Breeding Houbara in captivity is challenging due to the high temperature and humidity in the UAE environment. Special techniques in sperm collection, artificial insemination, incubation of eggs and hand-rearing of chicks are required for success. Most of the birds are only able to breed once they reach maturity at three years or more, and therefore we set several parameters in place to maximise potential breeding:

  • collect sperm from individual males no more than every four days to ensure maximum sperm quality and quantity.
  • Inseminate an absolute minimum of 10 x 10 6 spermatozoa per female perinsemination.
  • Inseminate the females before the onset of laying to increase the probability of a fertile first clutch.
  • Inseminate each female every seven days to ensure she is well stocked with semen
  • High control for artificial incubation conditions: incubators, incubation room temperature and humidity,
  • Bio security: control or prevent the entry of biological agents such as bacteria and viruses.
  • Disease control: a CVRL programme ofvaccination is set annually.

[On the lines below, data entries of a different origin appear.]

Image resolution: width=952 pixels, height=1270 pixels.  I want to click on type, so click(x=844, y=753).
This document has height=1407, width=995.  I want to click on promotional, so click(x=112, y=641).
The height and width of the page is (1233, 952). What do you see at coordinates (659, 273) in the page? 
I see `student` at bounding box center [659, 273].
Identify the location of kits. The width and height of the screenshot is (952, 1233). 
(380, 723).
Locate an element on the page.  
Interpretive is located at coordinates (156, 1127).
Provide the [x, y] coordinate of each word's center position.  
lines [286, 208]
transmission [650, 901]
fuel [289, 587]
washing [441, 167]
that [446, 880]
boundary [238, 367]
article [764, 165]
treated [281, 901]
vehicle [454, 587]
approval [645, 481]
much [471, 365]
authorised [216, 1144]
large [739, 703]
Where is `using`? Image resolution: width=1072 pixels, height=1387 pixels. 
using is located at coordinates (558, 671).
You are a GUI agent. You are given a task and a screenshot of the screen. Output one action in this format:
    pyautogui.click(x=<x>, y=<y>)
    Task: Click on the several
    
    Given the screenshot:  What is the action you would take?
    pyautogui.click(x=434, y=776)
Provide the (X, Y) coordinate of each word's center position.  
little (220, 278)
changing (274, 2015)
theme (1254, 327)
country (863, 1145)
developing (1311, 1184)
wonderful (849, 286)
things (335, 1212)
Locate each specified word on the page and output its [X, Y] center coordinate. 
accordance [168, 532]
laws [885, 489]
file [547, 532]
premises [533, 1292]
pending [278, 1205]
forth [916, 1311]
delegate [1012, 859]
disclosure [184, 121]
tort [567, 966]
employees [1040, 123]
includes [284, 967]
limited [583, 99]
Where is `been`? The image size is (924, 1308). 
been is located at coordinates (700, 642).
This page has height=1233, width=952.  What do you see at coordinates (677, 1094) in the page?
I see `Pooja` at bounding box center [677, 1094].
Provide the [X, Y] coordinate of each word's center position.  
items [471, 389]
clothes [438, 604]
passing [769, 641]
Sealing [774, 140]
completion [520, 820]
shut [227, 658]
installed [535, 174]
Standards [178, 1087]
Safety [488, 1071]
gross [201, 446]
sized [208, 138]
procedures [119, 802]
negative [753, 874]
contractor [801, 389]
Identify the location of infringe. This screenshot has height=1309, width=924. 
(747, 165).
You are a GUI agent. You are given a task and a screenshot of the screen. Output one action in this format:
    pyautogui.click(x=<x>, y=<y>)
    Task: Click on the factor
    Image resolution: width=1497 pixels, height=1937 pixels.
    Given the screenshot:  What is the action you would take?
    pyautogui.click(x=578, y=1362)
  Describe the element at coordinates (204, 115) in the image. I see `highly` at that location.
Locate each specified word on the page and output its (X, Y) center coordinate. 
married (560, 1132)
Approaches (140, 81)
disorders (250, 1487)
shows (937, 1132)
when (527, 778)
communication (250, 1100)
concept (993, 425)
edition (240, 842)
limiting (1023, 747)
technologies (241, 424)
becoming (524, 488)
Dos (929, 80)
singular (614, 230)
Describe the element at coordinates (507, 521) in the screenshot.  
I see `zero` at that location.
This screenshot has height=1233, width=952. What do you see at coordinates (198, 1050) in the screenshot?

Our team is very busy as we continue to develop and improve the protocol for captive breeding of Houbara’s in Dubai. In addition, we supply the Cell Biology Department with fertile eggs and semen samples for the Houbara chicken chimera project.

The numbers speak of our success. In 2010, 400 eggs were laid from 30 layers of females, 85 chicks were hatched and 275 fertile eggs and 70 semen samples were given to the Cell Biology project. One of the most important developments was the reduction in breeding age from 3+ to less than 2 years old. This allows for greater breeding potential in the future.

With the increased successes and enlargement of the Houbara Breeding Centre, five environmental houses have been built to fulfil the requirements for captive breeding, and to ensure the general welfare of the birds is maintained when they are not breeding especially during the summer season.

Presently the centre has bred several hundred houbara chicks, including pure houbaras and other avian species from chicken chimers.